▶ **Available records**:
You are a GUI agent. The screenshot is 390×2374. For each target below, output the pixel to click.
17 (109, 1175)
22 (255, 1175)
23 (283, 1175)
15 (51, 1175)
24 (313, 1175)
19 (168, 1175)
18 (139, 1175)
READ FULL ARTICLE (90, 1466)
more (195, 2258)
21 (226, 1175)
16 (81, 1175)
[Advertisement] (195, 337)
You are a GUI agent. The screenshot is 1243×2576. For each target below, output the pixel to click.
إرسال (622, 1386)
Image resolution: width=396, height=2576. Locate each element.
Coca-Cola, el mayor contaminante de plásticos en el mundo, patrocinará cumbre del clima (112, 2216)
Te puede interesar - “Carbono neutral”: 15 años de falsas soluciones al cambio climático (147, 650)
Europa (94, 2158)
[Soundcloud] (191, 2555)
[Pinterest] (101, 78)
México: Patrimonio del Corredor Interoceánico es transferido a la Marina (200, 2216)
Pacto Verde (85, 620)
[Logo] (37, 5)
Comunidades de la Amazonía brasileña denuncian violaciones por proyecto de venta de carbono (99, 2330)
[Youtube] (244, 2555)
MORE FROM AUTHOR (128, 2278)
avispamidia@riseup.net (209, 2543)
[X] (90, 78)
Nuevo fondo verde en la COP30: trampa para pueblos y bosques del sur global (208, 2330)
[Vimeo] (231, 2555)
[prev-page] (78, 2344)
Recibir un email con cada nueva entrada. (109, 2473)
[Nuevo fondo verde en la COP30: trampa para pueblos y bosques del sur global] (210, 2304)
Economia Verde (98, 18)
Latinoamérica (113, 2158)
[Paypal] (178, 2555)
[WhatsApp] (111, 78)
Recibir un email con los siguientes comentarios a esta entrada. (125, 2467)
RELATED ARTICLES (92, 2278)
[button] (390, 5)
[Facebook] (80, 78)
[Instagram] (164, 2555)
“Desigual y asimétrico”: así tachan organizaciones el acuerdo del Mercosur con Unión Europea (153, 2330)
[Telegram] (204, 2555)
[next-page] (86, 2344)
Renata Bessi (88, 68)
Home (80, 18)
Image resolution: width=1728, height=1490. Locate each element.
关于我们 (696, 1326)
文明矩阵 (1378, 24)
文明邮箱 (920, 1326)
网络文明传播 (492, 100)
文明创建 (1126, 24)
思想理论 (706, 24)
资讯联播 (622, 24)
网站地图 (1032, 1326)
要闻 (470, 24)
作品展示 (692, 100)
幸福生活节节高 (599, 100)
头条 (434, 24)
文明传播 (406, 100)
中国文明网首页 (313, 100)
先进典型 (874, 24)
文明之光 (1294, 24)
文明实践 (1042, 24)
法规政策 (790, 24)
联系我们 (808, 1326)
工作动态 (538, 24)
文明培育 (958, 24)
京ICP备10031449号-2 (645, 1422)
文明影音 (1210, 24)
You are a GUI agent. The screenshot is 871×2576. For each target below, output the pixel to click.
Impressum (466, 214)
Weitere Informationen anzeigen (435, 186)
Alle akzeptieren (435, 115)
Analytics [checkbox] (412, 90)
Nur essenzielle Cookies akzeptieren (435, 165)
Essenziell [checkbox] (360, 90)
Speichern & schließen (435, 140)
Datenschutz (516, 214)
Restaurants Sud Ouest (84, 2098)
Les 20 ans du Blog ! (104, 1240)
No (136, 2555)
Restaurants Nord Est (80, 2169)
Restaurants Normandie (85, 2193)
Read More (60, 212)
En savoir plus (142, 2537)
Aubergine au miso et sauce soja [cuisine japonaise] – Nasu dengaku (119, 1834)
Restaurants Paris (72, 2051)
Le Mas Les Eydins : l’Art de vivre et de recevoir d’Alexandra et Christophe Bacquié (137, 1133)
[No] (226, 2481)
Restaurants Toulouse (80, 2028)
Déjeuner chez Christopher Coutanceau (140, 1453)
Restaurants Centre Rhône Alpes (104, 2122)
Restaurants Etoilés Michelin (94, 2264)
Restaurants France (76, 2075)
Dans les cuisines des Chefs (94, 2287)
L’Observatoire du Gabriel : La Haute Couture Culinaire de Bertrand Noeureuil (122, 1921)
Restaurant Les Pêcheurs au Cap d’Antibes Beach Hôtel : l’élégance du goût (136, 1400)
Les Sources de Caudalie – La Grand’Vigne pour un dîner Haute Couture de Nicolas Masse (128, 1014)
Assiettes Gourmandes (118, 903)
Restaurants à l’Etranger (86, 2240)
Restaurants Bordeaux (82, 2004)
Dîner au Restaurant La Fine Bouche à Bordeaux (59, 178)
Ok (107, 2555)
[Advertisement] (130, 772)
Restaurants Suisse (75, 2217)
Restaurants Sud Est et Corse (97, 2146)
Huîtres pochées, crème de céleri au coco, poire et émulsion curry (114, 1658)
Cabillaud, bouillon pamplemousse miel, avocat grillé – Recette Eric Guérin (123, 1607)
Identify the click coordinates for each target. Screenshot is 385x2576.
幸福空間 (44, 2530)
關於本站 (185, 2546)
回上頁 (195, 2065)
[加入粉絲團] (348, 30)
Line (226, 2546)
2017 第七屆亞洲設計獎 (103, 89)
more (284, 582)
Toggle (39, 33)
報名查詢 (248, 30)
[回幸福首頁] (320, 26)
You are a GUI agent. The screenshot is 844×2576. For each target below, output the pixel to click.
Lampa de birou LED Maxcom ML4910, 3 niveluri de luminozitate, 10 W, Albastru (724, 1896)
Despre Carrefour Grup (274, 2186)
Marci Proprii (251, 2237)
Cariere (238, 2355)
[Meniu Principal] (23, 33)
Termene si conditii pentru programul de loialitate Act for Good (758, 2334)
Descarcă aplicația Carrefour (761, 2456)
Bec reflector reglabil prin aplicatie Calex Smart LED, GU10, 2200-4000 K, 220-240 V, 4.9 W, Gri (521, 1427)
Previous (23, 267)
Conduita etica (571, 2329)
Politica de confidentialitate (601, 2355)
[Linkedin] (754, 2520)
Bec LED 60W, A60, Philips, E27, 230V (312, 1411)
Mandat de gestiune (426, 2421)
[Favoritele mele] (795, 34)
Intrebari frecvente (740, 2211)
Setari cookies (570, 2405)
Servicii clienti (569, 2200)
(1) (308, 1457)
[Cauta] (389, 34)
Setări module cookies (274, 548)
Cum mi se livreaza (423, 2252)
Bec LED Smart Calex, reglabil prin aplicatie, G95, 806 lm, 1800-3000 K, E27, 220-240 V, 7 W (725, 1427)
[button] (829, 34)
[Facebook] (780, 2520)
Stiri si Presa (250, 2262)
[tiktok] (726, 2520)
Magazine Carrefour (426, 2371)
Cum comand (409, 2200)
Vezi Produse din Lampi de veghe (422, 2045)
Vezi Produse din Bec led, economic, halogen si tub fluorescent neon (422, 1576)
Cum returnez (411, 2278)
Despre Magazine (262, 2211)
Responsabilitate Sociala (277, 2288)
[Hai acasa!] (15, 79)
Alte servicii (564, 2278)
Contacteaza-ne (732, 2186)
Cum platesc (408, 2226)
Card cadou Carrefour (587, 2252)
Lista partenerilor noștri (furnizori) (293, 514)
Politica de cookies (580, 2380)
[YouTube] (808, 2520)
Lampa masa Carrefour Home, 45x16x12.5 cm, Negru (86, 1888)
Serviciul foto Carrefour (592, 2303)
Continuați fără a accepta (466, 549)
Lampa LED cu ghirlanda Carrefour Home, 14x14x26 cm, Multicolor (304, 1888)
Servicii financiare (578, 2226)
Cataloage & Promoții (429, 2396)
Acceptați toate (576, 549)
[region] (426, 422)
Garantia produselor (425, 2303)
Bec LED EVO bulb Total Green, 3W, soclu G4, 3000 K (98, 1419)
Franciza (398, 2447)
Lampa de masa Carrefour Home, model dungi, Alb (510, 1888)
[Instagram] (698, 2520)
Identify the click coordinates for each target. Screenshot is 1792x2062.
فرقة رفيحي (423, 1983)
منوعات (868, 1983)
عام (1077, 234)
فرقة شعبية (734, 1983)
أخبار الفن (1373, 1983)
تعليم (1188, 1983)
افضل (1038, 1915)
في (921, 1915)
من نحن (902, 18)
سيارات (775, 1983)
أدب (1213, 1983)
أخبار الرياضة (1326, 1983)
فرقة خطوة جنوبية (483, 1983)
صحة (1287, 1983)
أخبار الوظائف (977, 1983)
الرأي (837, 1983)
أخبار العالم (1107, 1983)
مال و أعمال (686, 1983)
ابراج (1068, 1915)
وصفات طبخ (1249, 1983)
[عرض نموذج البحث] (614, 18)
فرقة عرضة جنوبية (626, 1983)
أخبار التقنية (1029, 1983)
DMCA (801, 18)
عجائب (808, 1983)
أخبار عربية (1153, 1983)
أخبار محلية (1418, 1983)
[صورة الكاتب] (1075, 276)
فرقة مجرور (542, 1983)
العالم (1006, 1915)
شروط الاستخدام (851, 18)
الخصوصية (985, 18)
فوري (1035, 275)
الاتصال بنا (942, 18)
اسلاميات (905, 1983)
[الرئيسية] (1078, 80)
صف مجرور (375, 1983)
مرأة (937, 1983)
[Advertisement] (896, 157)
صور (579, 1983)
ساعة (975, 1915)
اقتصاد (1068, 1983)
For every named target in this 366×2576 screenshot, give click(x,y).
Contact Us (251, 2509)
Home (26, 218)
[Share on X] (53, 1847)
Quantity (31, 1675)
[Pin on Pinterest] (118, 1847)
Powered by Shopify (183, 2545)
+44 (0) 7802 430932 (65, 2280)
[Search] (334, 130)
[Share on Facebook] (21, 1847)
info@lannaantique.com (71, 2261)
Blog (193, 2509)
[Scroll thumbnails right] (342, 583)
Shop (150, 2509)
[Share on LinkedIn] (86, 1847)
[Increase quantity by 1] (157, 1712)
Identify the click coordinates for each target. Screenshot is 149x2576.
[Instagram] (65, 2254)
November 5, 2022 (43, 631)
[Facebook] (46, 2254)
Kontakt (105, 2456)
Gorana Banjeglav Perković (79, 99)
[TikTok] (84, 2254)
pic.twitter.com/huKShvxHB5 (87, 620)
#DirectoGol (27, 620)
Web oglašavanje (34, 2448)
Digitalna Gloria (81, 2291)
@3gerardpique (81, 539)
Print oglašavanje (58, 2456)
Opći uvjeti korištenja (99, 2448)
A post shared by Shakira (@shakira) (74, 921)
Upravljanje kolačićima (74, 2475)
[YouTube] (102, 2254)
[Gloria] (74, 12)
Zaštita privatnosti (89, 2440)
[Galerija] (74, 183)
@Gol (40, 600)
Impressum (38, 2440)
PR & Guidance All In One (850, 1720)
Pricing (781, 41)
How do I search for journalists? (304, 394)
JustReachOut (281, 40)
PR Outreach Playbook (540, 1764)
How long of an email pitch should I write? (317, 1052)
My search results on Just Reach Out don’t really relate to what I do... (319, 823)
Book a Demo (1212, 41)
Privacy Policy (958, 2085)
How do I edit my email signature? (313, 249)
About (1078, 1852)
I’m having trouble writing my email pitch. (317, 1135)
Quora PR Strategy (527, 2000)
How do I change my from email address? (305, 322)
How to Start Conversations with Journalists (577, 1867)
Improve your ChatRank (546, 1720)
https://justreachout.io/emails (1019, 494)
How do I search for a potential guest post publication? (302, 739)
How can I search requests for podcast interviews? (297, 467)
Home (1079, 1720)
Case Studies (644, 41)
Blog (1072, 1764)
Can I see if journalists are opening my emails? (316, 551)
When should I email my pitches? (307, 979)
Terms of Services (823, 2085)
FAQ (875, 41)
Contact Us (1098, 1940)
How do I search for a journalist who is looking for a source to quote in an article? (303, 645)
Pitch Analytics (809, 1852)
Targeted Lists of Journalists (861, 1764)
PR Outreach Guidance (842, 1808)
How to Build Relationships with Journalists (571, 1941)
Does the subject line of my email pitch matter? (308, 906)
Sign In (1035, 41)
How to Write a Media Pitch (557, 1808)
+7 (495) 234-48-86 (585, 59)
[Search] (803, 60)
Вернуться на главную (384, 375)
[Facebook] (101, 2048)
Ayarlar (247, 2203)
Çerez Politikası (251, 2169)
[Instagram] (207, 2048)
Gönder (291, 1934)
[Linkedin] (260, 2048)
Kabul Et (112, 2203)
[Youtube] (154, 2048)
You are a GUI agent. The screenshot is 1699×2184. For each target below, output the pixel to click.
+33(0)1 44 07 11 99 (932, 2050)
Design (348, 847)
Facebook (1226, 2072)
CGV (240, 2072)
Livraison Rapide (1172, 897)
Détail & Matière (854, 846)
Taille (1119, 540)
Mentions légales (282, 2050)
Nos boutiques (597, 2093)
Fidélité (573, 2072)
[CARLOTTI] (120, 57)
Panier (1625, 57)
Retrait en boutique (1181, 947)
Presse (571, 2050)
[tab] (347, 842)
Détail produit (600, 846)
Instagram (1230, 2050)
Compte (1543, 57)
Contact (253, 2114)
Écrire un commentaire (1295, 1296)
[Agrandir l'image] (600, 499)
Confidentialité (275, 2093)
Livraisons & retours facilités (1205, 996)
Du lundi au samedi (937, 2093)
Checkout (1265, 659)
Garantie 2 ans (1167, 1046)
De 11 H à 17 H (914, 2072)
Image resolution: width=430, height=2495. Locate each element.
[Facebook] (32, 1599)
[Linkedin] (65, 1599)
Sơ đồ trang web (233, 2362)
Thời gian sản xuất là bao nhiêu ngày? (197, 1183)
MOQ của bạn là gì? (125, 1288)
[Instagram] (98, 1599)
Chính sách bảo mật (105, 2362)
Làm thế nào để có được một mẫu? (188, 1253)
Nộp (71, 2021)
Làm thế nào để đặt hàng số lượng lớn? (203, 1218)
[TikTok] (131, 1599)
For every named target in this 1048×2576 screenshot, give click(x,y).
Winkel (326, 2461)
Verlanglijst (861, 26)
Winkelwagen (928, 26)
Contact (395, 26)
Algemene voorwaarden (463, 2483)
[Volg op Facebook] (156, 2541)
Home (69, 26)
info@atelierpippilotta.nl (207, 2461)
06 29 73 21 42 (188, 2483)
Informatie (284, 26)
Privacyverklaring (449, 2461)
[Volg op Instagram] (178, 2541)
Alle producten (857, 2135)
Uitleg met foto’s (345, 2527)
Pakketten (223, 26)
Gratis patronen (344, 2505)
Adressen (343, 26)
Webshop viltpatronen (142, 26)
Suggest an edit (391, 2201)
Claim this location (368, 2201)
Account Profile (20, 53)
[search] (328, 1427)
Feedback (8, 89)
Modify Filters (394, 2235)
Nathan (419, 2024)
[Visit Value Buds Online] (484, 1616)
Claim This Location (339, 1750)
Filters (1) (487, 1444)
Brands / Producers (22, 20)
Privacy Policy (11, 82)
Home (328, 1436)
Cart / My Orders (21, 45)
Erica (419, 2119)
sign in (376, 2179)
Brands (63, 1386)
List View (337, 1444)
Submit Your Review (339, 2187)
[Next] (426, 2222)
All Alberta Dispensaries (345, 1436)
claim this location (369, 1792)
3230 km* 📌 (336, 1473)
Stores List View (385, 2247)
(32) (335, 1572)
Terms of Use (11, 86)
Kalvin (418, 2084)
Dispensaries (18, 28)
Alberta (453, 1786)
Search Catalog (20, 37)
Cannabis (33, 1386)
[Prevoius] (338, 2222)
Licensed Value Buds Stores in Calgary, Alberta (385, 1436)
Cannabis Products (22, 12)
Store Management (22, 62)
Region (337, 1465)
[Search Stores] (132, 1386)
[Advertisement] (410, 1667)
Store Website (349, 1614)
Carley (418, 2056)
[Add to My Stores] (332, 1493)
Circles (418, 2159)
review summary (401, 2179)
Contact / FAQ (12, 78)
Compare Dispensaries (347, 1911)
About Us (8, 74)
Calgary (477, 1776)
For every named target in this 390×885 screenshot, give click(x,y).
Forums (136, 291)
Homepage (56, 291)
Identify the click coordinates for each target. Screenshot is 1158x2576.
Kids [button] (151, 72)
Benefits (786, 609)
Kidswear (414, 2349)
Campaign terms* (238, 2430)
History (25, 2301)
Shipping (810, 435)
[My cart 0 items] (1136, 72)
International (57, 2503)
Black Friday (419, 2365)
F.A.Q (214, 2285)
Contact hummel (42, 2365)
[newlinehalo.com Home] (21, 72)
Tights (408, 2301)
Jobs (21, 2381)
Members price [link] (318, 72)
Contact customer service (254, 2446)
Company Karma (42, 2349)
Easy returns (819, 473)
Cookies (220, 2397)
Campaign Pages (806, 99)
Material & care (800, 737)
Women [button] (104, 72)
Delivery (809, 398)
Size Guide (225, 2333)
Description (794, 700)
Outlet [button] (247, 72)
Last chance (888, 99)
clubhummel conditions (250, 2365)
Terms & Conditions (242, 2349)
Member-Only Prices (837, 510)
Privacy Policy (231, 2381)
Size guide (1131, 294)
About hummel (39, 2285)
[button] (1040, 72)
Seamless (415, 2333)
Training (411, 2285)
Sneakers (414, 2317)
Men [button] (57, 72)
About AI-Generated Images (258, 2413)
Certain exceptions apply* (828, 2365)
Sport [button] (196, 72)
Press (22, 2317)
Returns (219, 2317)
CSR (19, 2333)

▶ **Task**: An exact, complete copy of the lines above from the one with "Vezi Produse din Lampi de veghe (422, 2045)" through the one with "Cum platesc (408, 2226)" is the whole answer.

▶ **Response for this exercise**:
Vezi Produse din Lampi de veghe (422, 2045)
Vezi Produse din Bec led, economic, halogen si tub fluorescent neon (422, 1576)
Cum returnez (411, 2278)
Despre Magazine (262, 2211)
Responsabilitate Sociala (277, 2288)
[Hai acasa!] (15, 79)
Alte servicii (564, 2278)
Contacteaza-ne (732, 2186)
Cum platesc (408, 2226)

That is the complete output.